Pour l’instant, nous mettons le moteur. Dans la calmasse de vent résiduel portant. Au milieu de la Bahia Nassau. Comme en Méditerranée. Sauf le soleil et les pins parasols. Mais la luminosité seule suffit à brûler la peau ici. Véronique fait un excellent chocolat au lait. C’est délicieux avec le cake maison. Ils arrivent à pic car la journée est longue, depuis ce matin six heures. C’est le creux de la journée. A un demi-mile, de grandes éclaboussures. On dirait des otaries qui jouent. Les plongeons sont de plus en plus nombreux. On dirait des thons qui sautent, mais il n’y a pas de thons par ici. Un aileron fonce à toute vitesse vers nous, disparaît. Réapparaît devant le bateau. Des dauphins. Pas un aileron, des nageoires ! Festival de surf sous l’étrave. Les dauphins, très nombreux, sont très joyeux, ont envie de jouer, de voir. Ils passent sous le bateau, en se tournant sur le côté, au raz de la surface, pour bien nous regarder. Certains, pour extérioriser leur amitié et leur confiance, montrent leur ventre. Un saut hors de l’eau, un autre, une pirouette ou un saut périlleux avant et des bonds. De grands bonds, bien en ligne, dans la même direction que le bateau. Des bonds superbes, encourageants. Et ensuite, des acrobaties, magnifiques, hors de l’eau, dressé sur la queue, dans le même sens que la marche du bateau, mais « en marche arrière », ventre tourné vers nous, tête baissée pour bien nous voir et nous laisser admirer le sourire du dauphin joyeux. Pour un peu il nous prendrait en photo. L’acrobate retombe sur le dos dans un énorme splach. Deux fois, trois, quatre, cinq fois… Et de nouveau, un relais sous l’étrave. Dauphins de taille moyenne, bien noir et blanc. L’œil, qui nous regarde fixement à chaque nouveau relayeur, qui fonce ensuite quelques mètres en avant pour respirer. Le spectacle dure. Yves et Véro sont enthousiastes de tout, comme au premier jour. Et ça ils n’ont encore jamais vu. Nous non plus. Et les dauphins disparaissent au fond de la mer.

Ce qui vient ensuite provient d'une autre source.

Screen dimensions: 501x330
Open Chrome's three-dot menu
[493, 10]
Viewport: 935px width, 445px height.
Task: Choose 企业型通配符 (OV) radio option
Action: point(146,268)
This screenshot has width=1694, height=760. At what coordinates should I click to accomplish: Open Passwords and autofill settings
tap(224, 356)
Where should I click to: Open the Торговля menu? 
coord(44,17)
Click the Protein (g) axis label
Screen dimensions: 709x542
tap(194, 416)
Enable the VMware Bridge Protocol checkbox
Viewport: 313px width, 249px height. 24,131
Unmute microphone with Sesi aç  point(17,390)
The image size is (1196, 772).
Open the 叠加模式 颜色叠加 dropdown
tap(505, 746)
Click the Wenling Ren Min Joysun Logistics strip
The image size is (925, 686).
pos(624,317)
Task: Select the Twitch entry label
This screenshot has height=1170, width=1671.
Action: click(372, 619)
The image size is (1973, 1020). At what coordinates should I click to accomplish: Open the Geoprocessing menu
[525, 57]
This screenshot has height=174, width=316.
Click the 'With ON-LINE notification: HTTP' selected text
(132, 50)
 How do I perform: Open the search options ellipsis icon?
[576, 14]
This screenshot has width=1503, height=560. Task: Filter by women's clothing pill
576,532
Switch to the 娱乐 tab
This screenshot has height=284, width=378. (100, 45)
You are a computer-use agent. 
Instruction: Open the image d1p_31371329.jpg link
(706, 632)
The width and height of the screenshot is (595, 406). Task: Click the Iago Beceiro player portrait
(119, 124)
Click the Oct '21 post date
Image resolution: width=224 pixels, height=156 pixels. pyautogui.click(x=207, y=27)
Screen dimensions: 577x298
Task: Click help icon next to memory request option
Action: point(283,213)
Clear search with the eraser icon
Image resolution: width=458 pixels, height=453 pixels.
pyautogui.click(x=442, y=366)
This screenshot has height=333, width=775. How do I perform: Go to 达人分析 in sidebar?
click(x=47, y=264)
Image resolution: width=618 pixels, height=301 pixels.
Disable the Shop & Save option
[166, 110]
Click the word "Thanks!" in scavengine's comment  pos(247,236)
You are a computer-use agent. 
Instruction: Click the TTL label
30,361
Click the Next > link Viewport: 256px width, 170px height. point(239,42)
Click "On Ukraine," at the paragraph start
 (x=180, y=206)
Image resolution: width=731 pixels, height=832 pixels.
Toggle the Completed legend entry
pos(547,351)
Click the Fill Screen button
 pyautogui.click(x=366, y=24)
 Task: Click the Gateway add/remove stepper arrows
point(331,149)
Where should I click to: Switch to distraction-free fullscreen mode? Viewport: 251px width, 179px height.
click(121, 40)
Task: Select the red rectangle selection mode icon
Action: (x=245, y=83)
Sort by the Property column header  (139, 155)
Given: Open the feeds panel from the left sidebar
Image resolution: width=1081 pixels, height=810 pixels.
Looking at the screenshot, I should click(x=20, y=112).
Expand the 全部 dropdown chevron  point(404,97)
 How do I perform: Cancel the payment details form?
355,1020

Pendant ce temps, les miles défilent. Nous sommes à l’abri d’un petit cap. Le phare de l’île Walloston, auquel nous nous sommes identifiés, ne peut plus nous voir. Nous pouvons prendre un nouveau cap, vers les paso Bravo, (le passage Brave !), interdit à la navigation… Le passage est superbe, entre deux îles, dans le calme absolu. Pas une vague, à peine quelques risées. Il fait très doux. Les casquettes ont remplacé les bonnets et les bandeaux en laine polaire. Mais les arbres du paso poussent couchés, au raz du sol, ou debout, le long des parois rocheuses abritées. Il doit y avoir bon vent de temps en temps dans le coin…
Nous arrivons à notre mouillage. La caletta Martial. Superbe, désolée, laminaires à tribord en entrant, plage de sable ocre, dauphins qui glissent sur la mer plate entre les bateaux. Il y a foule. Quatre ou cinq bateaux. Un Suédois et sa famille très sympas. Une Hollandaise, Eve, qui skippe son bateau. Elle rentre à peine d’Antarctique. Runaway, encore plus petit que nous. Il y a même un bateau de pêche entouristé qui débarque des blaireaux sur la plage. Ils remplissent d’eau le zodiac en le mettant en travers des minuscules vagues. Nous fêtons l’anniversaire de Gilbert dignement, en buvant du meilleur champagne français, sur la plage, avec l’ami Suédois. Ce n’est pas tous les jours qu’on fête son anniversaire à moins de quinze miles du Horn, (ici, on dit le Horn, pas le cap Horn). A bord, repas de fête, avec gâteau maison, bougies et cadeaux. Merci Véro. A 22h30, il fait jour. Les dauphins sont toujours là, le ciel est rose, orange, gris et bleu, avec des nuages de toutes les formes au-dessus de la plage de sable. Pas une vague. Pas un bruit. Nous sommes loin. Et tout près du Horn.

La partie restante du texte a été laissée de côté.